Look through the records below for the line holding "This screenshot has height=644, width=750.". Write it out exactly, with each following line through the line holding "1568x774 pixels.".
Extracted data section start
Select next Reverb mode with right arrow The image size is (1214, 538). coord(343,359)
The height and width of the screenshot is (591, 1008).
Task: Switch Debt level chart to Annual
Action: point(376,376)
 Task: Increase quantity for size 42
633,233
Extracted data section end
Extracted data section start
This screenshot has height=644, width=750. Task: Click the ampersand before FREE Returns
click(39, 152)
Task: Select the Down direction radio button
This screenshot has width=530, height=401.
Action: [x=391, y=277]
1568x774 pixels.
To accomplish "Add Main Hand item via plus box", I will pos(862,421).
Extracted data section end
→ Response box
This screenshot has height=644, width=750. Task: Click the ampersand before FREE Returns
click(39, 152)
Task: Select the Down direction radio button
This screenshot has width=530, height=401.
Action: [x=391, y=277]
1568x774 pixels.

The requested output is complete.